Ah yes, another example of the dysfunctional Victorian mindset that stipulates that anything written in a relatively modern age couldn't POSSIBLY have value. Say what you will about Stephen King, but The Stand rapes at least half that list. And the omission of Neil Gaiman is criminal. So many people define great books as books that were great fifty years ago. Literature stagnates.

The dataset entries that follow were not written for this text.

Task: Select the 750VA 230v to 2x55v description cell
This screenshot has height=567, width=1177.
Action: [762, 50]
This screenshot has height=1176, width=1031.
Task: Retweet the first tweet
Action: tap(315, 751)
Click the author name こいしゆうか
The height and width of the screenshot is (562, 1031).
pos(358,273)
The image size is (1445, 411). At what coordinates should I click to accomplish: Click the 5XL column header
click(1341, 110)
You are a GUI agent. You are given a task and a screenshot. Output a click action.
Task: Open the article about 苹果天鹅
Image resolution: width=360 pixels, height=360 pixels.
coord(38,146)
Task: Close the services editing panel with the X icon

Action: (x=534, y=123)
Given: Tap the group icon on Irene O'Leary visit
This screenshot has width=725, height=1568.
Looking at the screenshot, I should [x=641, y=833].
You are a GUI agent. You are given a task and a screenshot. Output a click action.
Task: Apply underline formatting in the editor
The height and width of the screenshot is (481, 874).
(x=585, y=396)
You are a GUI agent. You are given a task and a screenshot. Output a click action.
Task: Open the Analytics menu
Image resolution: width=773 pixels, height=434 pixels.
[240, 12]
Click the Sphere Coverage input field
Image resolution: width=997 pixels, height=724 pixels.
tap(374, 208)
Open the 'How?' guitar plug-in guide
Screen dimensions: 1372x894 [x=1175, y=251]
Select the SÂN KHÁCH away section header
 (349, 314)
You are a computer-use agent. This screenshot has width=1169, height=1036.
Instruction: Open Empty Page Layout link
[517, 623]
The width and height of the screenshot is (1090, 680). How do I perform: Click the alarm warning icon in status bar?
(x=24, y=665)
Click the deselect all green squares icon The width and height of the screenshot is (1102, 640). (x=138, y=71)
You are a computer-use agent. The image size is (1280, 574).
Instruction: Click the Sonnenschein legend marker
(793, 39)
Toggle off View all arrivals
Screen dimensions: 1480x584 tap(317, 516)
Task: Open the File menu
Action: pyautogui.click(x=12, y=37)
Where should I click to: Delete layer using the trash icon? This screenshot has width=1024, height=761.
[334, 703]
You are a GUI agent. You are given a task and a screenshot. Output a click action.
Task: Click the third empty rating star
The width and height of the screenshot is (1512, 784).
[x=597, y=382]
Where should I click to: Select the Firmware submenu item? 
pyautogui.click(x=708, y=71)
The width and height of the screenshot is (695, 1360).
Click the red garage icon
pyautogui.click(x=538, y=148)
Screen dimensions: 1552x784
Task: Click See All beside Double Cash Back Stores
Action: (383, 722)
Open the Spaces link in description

Incidentally, Don Quixote was pretty good, but Pilgrim's Progress is one of the most boring things ever.
 
Posted by Black Winter Day - Today at 09:34 AM
GLARING OMISSIONS:

Catch 22 - Joseph Heller

Steppenwolf, Siddhartha, Demian - Herman Hesse

The Catcher in the Rye - J.D. Salinger

Tropic of Cancer - Henry Miller

Naked Lunch - William S. Burroughs

A Clockwork Orange - Anthony Burgess

One Flew Over the Cuckoo's Nest - Ken Kesey

1984 - George Orwell

Slaughterhouse Five, Breakfast of Champions, Cat's Cradle - Kurt Vonegut
BWD- Catch-22 and catcher are in fact on the list....
 
1984 on at 59 too. And That fucking sucked. It was one of the most poorly written peices of shit known to man. So was Animal farm.

The only problem with that list is they're all fairly well known mainstream books that can be easily found in Waterstones or somesuch.

Advertising by another name is still advertising.

I've read a fair few of those and I am not overly impressed with this list at all. But the Observer is a joke.